Le Premier ministre a dévoilé le contenu de l’acte II du quinquennat. Acte II dans la continuité de l’acte I. La césure, artificielle, n’ayant pour justificatif que l’avènement des gilets jaunes. Dans le déroulé du discours, devant les députés, mercredi et les sénateurs hier, Édouard Philippe a présenté sa réforme du régime des retraites. Un contenu qui pourrait s’imposer devant la situation bringuebalante laissée par les gouvernements antérieurs. Pourtant, devant la volonté affichée de ficeler une réforme digne de ce nom, les risques de heurts demeurent élevés. En premier lieu, par les contradictions dans les discours et les actes. Explications:

La réforme proposée est-elle réaliste ? Le doute prédomine, assurément. Le gouvernement propose le maintien, à 62 ans, l’âge légal du départ à la retraite mais pas au taux plein. Il y aura une baisse du montant des pensions. Pour atteindre le taux plein le salarié devra travailler deux ans supplémentaires, jusqu’à 64 ans, avec un bonus. Une belle danse du ventre avec la musique en prime. Car, enfin, à une époque où des employeurs dégagent nombre de leurs salariés à 52, 54 ou 57 ans, comment expliquer, en amont, qu’il leur faudra travailler jusqu’à 64 ans pour percevoir leur juste pension ? S’il est vrai que des salariés atteignent, dans certains cas, l’âge légal de départ, c’est loin d’être la majorité. Le gouvernement a-t-il prévu des mesures visant à inciter les employeurs à garder leurs salariés jusqu’à 62 et 64 ans ? Non, il va sans dire. Ainsi, si un salarié quitte son emploi, contraint et forcé, c’est la mécanique artificielle du chômage qui prend le relai…Ce manque de vision est une faute politique.

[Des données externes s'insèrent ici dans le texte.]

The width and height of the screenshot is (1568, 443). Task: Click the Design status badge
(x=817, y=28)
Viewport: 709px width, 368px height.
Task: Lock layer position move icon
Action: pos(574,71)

Il y a travailler et travailler, il y a métiers et métiers

L’autre versant absent de la réforme est l’établissement d’un organigramme des métiers pénibles, physiquement, et ceux qui le sont moins ou pas du tout. L’usure physique est une réalité qu’il convient de prendre en compte. Un seul exemple parmi des dizaines d’autres: qu’un journaliste parte à la retraite à 64 ans, ce n’est pas du tout gênant. En revanche, qu’un professionnel du BTP, du transport, cassé par des contorsions physiques permanentes durant plusieurs dizaines d’années, pourrait s’en aller à 55 ans à taux plein, serait une bonne mesure. Mais de cela, rien. C’est vrai, la pénibilité c’est aussi, dans des métiers peu physiques, le stress, le burn-out. Mais c’est un mal qui peut être réglé en amont, par des conditions de travail saines sans la pression dominatrice de petits chefs ou patrons hors sol. Le bonheur au travail est possible. Il a été testé dans deux pays d’Europe du Nord et cela fonctionne. Plusieurs entreprises françaises s’y sont mises avec des résultats concluants. Un chantier qu’il convenait de mener en parallèle avec la réforme des retraites. Perspective qui a échappé au gouvernement….. Nous sommes, dans l’esprit, dans une sorte de nef des fous. Barque chargée de gens disparates, incohérents, brouillons, peureux…depuis des années et des décennies.